4.防犯カメラ

もう少しで終わりそうだったが、午前二時、退勤時刻になっていた。

「失礼します」声を掛けて、弘は、事務所へ入った。


三田主任と警察官が二人。

「お疲れさまです」弘は、主任に挨拶して、退勤打刻をした。

充電器にトランシーバーを置いた。


「四ケース残りました。台車に載せたままです」弘は三田主任に報告する。

「ああ、四箱やな。分かりました」

主任が、防犯ビデオへ向いたまま、残を確認した。


「上がります。お先に失礼いたします」退勤を告げる。

主任が、振り向いて「お疲れさまでした」と返した。

またビデオの方を向いた。


「何かあったんですか?」弘が尋ねると「ああ、交通事故や」主任が答えた。

「今日ですか?」弘もビデオを眺めていると主任が答えた。「いや。水曜、九日や」

画面の上部、右側から車両のライトが左方向に移動して、左上部で停まった。


弘は気付いた。

警察官は、何回も同じ場面を見ている。

「事故は、この時やなあ。やっぱり」また、同じところを再生している。

警察官が確認している場所ではない。

画面手前に映っているのは、相田のように見える。


二度目の再生、やはり相田だ。相田が映っている。

これは先週の水曜日。失踪する二日前だ。

女性が、相田の前に立っている。


相田とすれ違いざまに、横から呼び止めて、何か云っている。

挨拶を交わしただけである訳がない。すぐに左の方へ向かった。

顔が見えた。


「あっ!」弘は思わず声を上げた。

三人が一斉に弘の方を向いた。ちょっと声が大きかった。

「どうかしたんですか?」警察官が不審そうに弘を見た。


「いや。ごめんなさい」

警察官は、なんとなく疑っているようだったが、それ以上何も云わなかった。

あれは、市議会議員の片丘さんだ。

弘の住んでいる石木町自治地区と繋がりのある地元の市議会議員だ。


石木町は、田圃が広がっていた。

田圃が次々に開発されて住宅地になっている。


土地開発が進み住宅地になると次々に自治会ができ、石木町の自治地区に組み入れられる。

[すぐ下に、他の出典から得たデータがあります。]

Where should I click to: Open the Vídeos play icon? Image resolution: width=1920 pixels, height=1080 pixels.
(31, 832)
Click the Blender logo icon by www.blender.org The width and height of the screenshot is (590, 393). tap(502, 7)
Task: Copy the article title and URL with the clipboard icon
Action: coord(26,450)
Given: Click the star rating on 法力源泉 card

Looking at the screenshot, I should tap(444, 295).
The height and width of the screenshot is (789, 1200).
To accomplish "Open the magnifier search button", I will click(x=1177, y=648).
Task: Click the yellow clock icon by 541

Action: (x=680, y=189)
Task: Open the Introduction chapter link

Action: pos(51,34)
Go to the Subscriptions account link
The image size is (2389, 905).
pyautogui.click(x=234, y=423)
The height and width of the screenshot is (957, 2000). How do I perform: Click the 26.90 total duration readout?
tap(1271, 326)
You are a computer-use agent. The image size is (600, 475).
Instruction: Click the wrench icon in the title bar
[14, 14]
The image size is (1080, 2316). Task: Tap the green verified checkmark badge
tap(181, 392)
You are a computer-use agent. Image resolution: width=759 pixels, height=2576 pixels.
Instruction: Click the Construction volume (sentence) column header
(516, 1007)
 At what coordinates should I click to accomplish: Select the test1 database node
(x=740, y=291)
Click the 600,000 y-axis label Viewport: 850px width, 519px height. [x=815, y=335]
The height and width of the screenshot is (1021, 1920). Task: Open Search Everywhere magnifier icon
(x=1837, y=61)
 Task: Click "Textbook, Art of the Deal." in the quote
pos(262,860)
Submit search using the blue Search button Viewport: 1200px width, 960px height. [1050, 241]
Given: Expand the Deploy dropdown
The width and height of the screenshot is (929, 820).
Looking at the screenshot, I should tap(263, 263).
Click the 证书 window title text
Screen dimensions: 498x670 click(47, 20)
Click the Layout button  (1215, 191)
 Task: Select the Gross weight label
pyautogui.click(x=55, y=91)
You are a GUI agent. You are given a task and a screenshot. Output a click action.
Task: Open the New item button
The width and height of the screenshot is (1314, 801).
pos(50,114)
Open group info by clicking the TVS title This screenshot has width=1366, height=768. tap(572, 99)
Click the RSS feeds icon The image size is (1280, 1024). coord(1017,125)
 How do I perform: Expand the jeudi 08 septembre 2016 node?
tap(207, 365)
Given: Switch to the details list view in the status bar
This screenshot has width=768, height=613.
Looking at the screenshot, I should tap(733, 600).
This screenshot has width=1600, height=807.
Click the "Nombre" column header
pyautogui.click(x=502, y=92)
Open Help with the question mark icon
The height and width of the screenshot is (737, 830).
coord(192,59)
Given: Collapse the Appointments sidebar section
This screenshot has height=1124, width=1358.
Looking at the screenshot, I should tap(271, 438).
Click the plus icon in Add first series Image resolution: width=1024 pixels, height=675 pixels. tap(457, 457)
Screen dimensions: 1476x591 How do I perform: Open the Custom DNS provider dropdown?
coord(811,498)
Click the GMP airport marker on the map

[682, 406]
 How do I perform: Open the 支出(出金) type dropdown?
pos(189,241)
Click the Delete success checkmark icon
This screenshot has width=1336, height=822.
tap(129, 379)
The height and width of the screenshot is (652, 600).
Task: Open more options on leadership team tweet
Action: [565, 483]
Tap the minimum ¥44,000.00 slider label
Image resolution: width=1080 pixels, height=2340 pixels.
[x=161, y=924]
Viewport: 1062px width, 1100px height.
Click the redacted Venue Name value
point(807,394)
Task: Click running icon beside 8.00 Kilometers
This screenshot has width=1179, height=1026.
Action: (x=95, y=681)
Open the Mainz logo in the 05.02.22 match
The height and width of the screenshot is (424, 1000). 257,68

弘は、「ニコニコタウン石木」という自治会に入っている。


自治会の役員をしている時に、片丘市議と面会したことがあった。

もちろん自治会に挨拶に来られたこともある。


石木町自治地区の夏祭りや自治会対向運動会。夏祭りは自治会の屋台へ挨拶回りをしていた。

運動会の時は、ステージに立って挨拶した後、来賓席に着いていた。

確か、玉入れに参加したりしていた。

弘の実家のある田舎では、市会議員が行事に参加するようなことが、まず無かった。

この町に住んで、身近な市会議員というのは印象的だった。


しかし、だからと云って、いくらなんでも、夜中に女性の市議会議員が一人で、スーパーで、というのは、如何にも不自然だ。


へえー、驚いた。相田は片丘市議と知り合いなんや。